Cinezik : Quel est votre parcours de musicien ?
Bedis Tir : J'ai commencé il y a une dizaine d'années en jouant du blues et du rock avec des amis. Petit à petit, j'ai eu l'envie d'expérimenter de nouvelles choses. J'ai étudié la musicologie à la faculté d'Aix, j'étais en contact avec des gens du conservatoire, très conservateurs, et il y a eu une réaction. J'ai quitté les bancs de la fac, et suis venu à Paris. Avec mon groupe Mama Stone & The Swang Gang, on a commencé à faire des films. J'ai signé ma première BO ainsi, j'en ai signé une dizaine depuis.
Quand vous faites des musiques de films, qu'est-ce qui vous inspire ? Le scénario, l'image...
B.T : Je n'ai pas forcément besoin de l'image, c'est le scénario. L'image joue beaucoup, mais ce n'est pas l'élément principal. On retrouve déjà les ambiances et les sensations en lisant le scénario. C'est différent pour chaque film. Parfois c'était à l'image et lorsque le film n'est pas encore tourné, ce sont des discussions avec le réalisateur.
Vous êtes à la fois compositeur et sound-designer, la raison pour laquelle vous privilégiez la texture dans vos compositions ?
B.T : C'est en effet souvent de la texture, mais pas tout le temps, car ça peut desservir une image aussi.
Pour L'ATELIER, comment s'est passé le travail avec Laurent Cantet ?
B.T : Il m'a invité à venir à la Ciotat pour la préparation du film, pour de la musique qui servait aux jeunes de l'atelier.
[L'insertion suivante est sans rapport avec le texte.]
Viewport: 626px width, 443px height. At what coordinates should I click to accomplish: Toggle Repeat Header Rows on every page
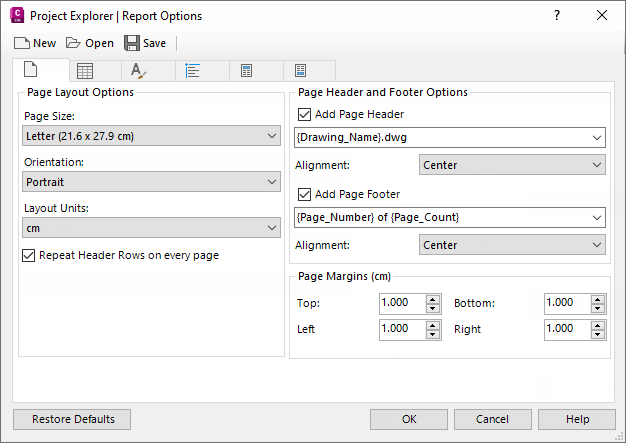[28, 255]
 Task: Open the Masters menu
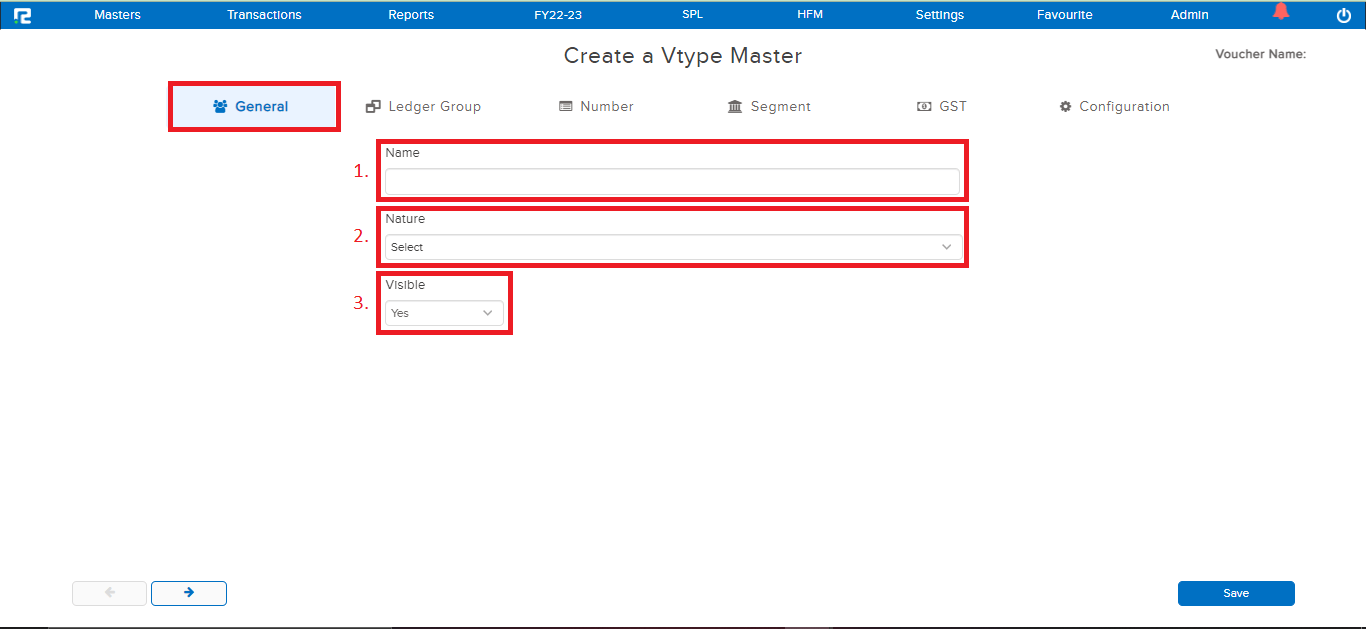117,14
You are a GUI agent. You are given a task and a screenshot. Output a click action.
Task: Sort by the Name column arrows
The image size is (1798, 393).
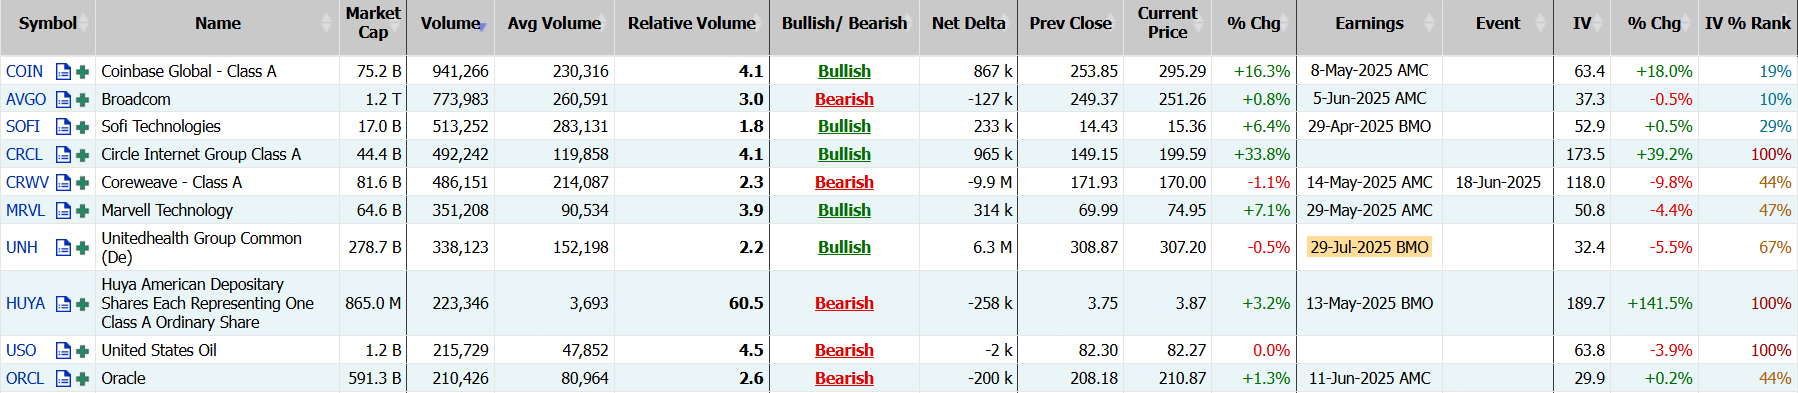point(326,23)
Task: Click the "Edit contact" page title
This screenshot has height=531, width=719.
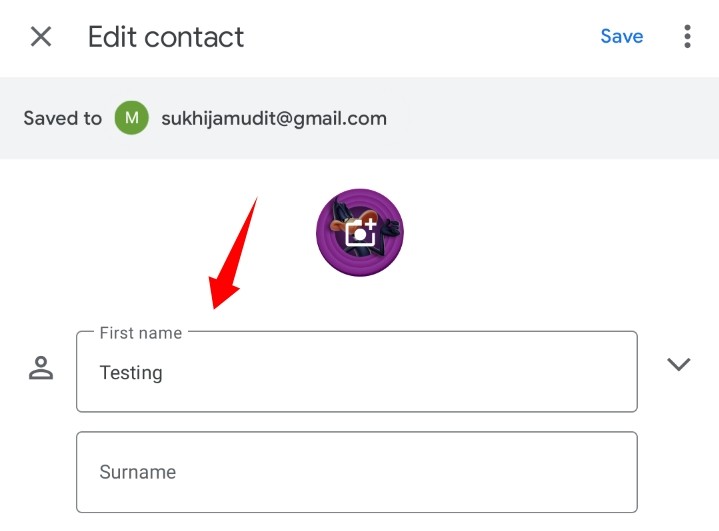Action: tap(166, 37)
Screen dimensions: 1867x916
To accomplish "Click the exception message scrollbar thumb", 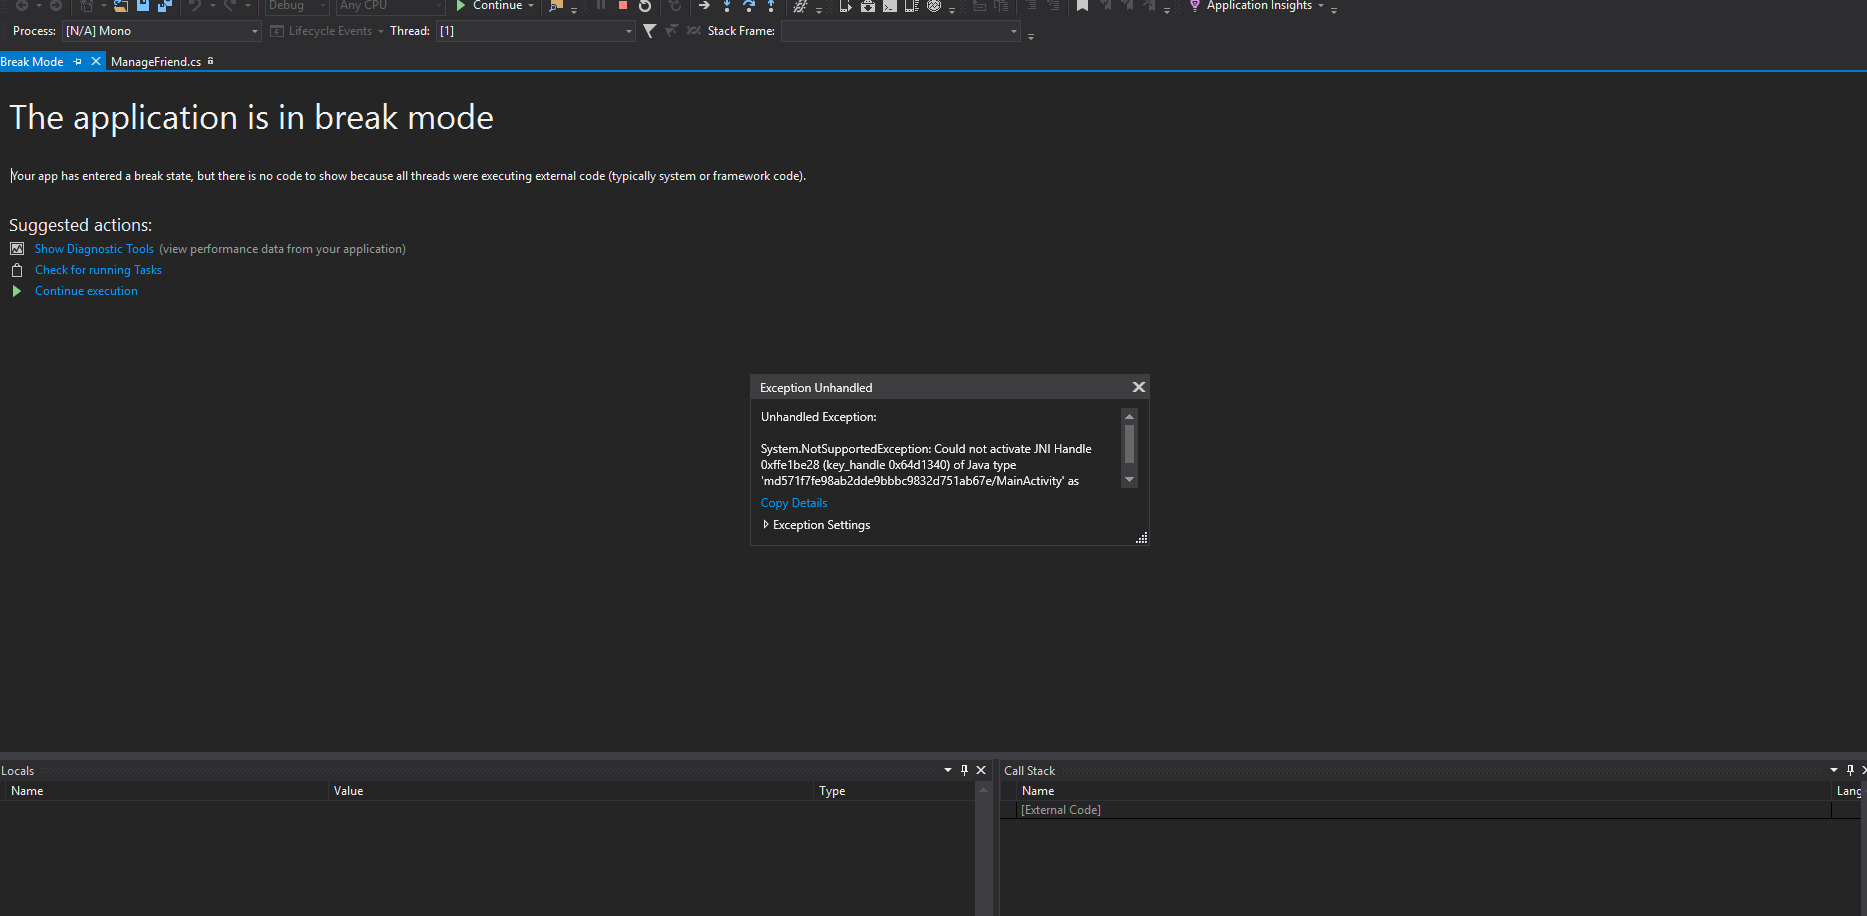I will (x=1129, y=443).
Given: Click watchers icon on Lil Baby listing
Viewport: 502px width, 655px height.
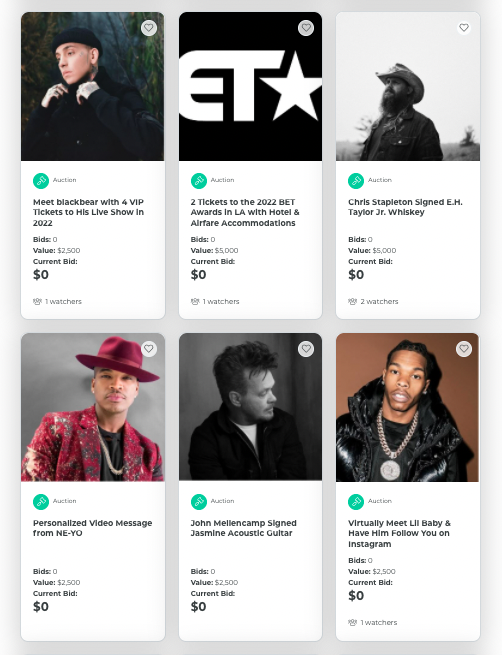Looking at the screenshot, I should (352, 622).
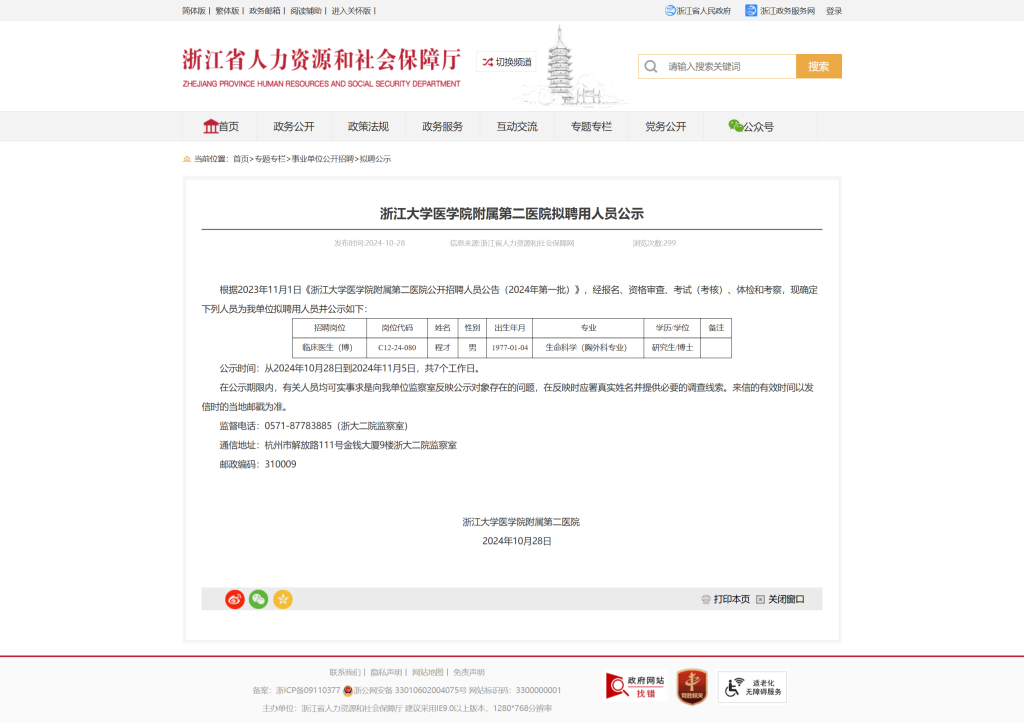
Task: Click the search keyword input field
Action: 727,67
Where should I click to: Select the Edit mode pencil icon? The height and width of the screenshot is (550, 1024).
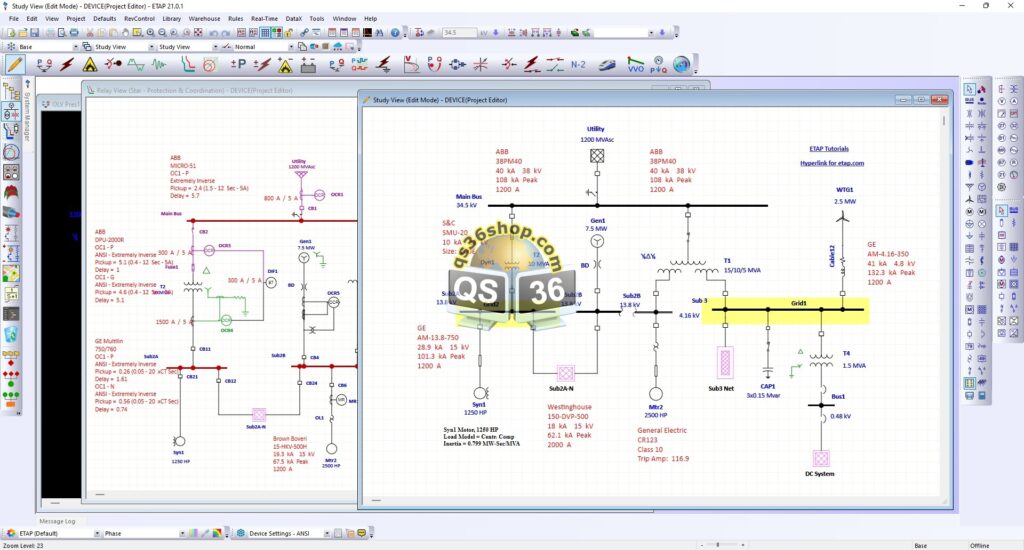(15, 64)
On a donc d'abord travaillé sur cette musique-là. On a beaucoup discuté, j'avais le scénario. Une fois que le film a été tourné, il m'a montré une version du montage en me donnant carte blanche.
Pour une musique correspondant aux personnages, ces adolescents en réinsertion, il était évident de proposer du Hip Hop ?
B.T : On n'est pas parti directement sur de la musique Hip Hop. Laurent Cantet voulait au départ une musique qui puisse représenter et faire sentir la haine qu'ont ces jeunes en eux, et qu'il soit logique que ces jeunes l'écoutent. Je voulais faire au départ une techno très dure, mais il était bien d'avoir du texte et de pouvoir l'exprimer par des paroles. Cela donne un hip hop assez énervé, notamment le titre "La Défausse", écouté par ces jeunes sur le plateau et dans le film, écrit par mon groupe 7e Sky avec mon acolyte Edouard Pons pour le texte, qui a conçu la BO avec moi.
Vous interprétez aussi une chanson, "Bark at the Moon", celle du début du film...
B.T : Ce morceau est venu en premier et a permis de débloquer toute l'écriture de la musique pour le film. Je me suis dit qu'il serait bien de commencer par une musique qui puisse exister sans les images, et d'y trouver tous les éléments constitutifs qui seront ensuite déclinés avec les images. J'ai donc travaillé d'abord sur ce morceau en prenant des sons du direct qu'avait pris l'ingénieur du son, des sons déjà musicaux, des bruits de cordage sur le port de la Ciotat, des coques qui résonnent... J'ai traité ces sons comme des instruments. De là on a ajouté de vrais instruments... Cela donne cette atmosphère aqueuse et a donné les fondations de toute l'esthétique musicale du film.